Study Finds Resident-Administered Nursing Home Mistreatment Widespread
Nursing home mistreatment is a serious and under-appreciated problem in the United States but the spotlight is usually on treatment by nursing home employees and other caregivers. A new study shifts the focus, however, and highlights the problem of mistreatment of nursing home residents by their fellow residents.
Researchers presented the study, funded by the National Institute on Aging, at the 2014 Gerontological Society of America Annual Scientific Meeting in Washington on November 6, 2014.
Nursing home mistreatment
The study authors, Dr. Karl Pillemer, professor of gerontology in medicine at Weill Cornell Medical College, and Dr. Mark Lachs, professor of medicine and co-chief of the Division of Geriatrics and Gerontology at Weill Cornell, as well as the medical director of the New York City Elder Abuse Center, studied 10 randomly-selected nursing homes in New York State. They relied on multiple sources of data, including staff interviews, reports, direct observations, and questionnaires targeted to both staff and residents.
According to their findings, nearly 20% of nursing home residents had at least one negative encounter with another resident in the four weeks before the survey.
These negative encounters included:
- Physical abuse, including biting and hitting (5.7%)
- Verbal abuse, including cursing and yelling (16%)
- Inappropriate sexual behavior, including exposing one’s genitals or touching others (1.3%)
- Invasion of privacy
The study also looked at factors influencing nursing home mistreatment. The doctors found that residents were more likely to be involved in mistreatment, either as a victim or a perpetrator, if they were:
- Younger
- Somewhat, but not seriously, cognitively impaired
- Physically able to move about the facility
- More prone to disruptive behavior than fellow residents
In many cases, a resident’s mood disorder or dementia contributed to the mistreatment; the associated physically and verbally aggressive behavior triggered arguments and physical altercations.
Prevention and reporting
Dr.

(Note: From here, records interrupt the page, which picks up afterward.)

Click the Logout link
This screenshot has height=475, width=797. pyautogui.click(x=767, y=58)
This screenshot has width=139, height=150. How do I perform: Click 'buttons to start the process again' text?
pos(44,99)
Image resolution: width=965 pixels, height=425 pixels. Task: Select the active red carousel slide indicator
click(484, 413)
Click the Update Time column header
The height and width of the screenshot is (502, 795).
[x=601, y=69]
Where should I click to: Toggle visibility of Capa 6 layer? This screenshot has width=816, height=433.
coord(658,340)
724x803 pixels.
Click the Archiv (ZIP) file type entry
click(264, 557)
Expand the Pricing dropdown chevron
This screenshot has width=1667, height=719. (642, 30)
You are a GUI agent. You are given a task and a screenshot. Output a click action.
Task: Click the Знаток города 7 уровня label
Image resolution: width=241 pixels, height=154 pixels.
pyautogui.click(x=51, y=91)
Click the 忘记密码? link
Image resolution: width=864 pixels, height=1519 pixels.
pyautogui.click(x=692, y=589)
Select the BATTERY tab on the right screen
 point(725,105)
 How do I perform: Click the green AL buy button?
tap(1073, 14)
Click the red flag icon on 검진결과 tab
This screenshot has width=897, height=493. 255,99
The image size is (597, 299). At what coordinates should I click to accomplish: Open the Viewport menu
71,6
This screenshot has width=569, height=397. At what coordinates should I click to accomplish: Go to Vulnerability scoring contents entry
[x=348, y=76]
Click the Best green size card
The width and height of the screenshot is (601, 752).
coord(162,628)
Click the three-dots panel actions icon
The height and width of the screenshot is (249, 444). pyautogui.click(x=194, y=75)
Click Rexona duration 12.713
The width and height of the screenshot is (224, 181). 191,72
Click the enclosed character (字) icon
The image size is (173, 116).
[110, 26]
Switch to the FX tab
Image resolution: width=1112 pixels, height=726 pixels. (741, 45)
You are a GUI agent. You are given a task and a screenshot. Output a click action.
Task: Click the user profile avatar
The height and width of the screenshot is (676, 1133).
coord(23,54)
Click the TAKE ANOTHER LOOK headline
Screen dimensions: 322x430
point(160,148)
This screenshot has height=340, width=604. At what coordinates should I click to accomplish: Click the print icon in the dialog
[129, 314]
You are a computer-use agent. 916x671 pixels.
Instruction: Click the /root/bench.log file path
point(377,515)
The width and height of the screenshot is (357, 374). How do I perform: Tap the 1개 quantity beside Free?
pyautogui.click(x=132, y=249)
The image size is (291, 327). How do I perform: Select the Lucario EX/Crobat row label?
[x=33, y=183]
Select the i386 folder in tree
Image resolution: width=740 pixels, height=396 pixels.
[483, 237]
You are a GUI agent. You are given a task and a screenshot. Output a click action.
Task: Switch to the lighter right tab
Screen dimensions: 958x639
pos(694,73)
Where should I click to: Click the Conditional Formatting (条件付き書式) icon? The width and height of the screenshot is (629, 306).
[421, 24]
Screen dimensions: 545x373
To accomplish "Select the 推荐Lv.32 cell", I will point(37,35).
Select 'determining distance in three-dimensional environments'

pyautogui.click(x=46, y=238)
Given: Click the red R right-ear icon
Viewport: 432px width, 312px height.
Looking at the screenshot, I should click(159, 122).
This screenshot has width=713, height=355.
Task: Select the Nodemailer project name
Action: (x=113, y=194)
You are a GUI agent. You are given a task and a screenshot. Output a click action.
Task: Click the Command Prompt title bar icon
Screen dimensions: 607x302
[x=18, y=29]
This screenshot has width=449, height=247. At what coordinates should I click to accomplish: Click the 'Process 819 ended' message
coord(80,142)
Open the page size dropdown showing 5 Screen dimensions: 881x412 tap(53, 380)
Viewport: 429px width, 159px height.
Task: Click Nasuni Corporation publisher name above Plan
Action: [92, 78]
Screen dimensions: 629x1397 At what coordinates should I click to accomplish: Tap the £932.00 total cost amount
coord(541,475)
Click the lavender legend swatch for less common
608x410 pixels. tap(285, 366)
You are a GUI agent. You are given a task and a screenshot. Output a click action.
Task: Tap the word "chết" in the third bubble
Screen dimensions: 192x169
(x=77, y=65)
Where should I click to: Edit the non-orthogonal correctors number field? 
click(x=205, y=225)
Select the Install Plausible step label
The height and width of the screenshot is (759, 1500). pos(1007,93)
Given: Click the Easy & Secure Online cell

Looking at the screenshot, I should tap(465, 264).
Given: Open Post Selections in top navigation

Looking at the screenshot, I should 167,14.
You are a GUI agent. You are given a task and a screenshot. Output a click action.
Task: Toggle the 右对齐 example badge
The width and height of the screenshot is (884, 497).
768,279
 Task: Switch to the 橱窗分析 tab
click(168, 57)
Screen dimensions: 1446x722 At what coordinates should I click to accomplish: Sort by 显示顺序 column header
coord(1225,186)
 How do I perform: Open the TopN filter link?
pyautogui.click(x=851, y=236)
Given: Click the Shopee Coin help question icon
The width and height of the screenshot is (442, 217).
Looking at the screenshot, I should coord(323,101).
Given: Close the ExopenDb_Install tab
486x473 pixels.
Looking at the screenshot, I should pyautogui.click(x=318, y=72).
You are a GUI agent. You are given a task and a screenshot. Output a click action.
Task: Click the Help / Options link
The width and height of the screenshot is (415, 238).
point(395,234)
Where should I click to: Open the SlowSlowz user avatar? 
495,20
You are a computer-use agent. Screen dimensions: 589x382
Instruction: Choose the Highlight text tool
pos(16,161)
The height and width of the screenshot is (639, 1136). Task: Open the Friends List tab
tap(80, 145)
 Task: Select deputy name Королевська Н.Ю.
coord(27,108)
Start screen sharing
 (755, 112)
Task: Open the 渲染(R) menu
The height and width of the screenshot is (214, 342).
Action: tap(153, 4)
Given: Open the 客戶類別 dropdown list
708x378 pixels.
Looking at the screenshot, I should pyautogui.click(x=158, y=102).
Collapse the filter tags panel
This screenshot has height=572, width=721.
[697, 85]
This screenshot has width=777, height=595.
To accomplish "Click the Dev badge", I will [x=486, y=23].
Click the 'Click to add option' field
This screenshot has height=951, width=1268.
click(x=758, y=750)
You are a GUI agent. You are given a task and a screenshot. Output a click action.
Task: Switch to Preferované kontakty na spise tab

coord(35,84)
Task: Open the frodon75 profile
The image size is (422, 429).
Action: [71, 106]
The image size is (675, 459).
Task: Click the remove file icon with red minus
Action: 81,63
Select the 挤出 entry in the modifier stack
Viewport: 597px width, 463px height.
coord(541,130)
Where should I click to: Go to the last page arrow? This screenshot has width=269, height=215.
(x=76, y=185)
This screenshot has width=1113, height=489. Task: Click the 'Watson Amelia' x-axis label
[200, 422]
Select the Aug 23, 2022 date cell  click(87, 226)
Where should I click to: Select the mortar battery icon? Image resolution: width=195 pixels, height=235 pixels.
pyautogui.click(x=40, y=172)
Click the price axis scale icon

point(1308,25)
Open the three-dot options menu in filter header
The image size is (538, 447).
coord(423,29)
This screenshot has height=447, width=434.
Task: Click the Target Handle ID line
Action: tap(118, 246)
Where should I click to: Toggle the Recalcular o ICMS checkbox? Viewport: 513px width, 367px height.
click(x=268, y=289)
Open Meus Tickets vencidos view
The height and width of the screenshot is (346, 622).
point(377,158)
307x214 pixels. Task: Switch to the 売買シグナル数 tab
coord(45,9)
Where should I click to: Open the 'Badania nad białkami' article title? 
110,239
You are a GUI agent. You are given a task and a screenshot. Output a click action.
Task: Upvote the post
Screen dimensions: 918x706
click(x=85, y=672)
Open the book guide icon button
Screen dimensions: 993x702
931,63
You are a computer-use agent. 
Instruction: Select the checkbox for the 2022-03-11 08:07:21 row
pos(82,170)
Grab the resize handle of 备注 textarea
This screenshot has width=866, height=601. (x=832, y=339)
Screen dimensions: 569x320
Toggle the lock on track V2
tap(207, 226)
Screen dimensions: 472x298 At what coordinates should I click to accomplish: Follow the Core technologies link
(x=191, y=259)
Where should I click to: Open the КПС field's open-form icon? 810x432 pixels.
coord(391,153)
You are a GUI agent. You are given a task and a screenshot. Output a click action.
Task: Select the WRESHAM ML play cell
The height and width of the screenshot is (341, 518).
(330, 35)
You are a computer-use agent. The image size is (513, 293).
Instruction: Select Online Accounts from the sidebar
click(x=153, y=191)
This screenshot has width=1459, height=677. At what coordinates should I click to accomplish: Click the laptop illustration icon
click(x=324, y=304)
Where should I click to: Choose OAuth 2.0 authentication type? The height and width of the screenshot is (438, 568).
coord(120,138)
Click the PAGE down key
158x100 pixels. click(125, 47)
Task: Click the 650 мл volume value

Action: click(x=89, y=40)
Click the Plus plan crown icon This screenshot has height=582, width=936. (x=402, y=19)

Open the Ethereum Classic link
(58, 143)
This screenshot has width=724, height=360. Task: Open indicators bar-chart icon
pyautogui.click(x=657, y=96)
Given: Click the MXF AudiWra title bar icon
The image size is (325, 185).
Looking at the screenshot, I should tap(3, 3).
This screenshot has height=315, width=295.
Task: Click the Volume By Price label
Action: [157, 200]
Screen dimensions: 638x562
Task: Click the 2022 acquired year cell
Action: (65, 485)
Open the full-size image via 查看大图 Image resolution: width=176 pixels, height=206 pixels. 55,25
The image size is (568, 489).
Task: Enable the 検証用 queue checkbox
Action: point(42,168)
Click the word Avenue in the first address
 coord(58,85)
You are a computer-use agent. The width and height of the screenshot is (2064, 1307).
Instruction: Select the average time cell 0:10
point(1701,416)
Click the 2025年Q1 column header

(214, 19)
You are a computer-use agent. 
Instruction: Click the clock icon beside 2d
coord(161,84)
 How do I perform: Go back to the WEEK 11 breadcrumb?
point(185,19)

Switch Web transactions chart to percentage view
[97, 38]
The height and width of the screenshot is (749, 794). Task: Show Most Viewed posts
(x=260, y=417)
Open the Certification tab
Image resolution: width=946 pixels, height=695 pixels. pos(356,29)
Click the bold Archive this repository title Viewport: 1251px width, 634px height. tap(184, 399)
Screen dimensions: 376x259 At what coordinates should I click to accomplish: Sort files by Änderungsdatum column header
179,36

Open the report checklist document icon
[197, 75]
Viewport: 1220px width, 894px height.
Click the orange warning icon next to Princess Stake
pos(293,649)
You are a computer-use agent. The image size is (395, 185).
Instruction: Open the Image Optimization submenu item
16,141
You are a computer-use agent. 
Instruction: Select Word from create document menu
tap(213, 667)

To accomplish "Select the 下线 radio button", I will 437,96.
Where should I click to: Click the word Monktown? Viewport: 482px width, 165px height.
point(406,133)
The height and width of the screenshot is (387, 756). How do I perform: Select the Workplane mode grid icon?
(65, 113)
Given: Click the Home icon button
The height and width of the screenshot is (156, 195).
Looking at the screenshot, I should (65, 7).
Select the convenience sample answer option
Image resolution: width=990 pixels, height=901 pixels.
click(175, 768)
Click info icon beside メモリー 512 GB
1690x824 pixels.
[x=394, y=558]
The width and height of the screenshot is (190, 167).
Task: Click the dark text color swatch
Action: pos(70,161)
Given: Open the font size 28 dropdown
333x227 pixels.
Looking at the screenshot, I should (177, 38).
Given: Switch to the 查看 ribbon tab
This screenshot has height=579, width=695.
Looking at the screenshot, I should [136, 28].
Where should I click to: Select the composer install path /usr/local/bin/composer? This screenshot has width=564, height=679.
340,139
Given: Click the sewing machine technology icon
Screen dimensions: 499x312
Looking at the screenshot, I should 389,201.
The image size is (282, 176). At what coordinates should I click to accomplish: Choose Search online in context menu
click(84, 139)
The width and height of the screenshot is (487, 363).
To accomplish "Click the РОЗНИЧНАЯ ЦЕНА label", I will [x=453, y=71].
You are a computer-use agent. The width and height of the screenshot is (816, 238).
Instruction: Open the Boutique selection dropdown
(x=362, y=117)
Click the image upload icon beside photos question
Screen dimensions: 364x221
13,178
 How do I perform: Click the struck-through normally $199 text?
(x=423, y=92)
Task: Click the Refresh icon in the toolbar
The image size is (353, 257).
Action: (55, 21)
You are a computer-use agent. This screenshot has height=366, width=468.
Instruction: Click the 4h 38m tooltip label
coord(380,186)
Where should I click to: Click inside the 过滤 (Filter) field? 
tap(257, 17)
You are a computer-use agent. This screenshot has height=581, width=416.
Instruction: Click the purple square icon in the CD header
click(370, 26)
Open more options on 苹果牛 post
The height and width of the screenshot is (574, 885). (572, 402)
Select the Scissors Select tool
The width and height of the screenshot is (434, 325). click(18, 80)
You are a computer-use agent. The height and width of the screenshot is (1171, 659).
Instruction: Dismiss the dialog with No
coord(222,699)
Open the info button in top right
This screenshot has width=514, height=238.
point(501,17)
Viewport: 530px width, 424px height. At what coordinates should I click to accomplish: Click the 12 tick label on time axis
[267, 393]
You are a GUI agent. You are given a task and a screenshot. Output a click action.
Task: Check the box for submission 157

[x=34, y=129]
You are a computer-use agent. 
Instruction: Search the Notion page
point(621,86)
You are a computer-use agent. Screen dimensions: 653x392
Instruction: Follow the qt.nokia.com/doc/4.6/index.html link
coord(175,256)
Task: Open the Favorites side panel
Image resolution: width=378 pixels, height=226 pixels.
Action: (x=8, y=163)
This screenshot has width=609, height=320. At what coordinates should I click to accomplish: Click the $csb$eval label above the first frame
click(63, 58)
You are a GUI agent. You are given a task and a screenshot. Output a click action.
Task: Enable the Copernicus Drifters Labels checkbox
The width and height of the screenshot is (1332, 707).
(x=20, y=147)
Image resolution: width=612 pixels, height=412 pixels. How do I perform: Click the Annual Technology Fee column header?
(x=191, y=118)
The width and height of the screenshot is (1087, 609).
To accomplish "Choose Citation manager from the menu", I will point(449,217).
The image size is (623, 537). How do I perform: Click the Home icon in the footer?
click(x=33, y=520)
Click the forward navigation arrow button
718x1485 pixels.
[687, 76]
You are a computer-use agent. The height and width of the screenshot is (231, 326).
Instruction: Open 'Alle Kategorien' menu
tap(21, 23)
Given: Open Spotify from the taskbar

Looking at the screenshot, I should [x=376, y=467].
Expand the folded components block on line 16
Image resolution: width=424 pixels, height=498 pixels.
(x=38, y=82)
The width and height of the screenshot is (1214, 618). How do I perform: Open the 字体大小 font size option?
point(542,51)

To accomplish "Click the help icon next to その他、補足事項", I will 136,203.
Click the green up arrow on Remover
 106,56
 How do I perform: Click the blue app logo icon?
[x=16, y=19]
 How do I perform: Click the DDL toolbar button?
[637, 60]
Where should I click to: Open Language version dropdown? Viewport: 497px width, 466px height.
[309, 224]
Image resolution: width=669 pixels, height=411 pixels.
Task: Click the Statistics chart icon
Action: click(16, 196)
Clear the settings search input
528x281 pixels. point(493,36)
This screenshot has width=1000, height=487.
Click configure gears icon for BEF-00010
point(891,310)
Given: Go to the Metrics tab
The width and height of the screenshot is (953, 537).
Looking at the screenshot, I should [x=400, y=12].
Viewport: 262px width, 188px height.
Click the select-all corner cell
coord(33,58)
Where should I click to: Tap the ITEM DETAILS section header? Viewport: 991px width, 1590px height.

Pillemer and Dr. Lachs concluded that nursing facilities should focus intervention efforts on the residents likely to become involved in mistreatment. Some of their recommended intervention methods include programs to train staff to recognize and report nursing home abuse and guidelines to follow when incidents take place, as well as tailoring approaches to the needs of individual residents.
Elder abuse remains underreported
One thing that resident-administered nursing home abuse has in common with caregiver-administered abuse is that the researchers found it is underreported. The danger in caregiver-based nursing home abuse was targeted by Congress recently when it directed The Department of Health and Human Services Office of Inspector General to study the harm resulting from medical care in skilled nursing homes over a 5-year period. The study tracked what it termed “adverse events” suffered by Medicare recipients in the skilled facilities.
After reviewing the medical records of over 600 patients released from hospitals to nursing homes, the study found that a third of the patients experienced some harm from their medical care, and that nearly 6 out of 10 of those patients had suffered from “adverse events” that were preventable. More than half of the patients needed to be readmitted to the hospital as a result.
The OIG study shows that medical harm from nursing home abuse as it is traditionally understood can be serious and long-lasting. But the Cornell study has taken a novel look at the harm that residents may cause other residents in the same skilled nursing facility settings.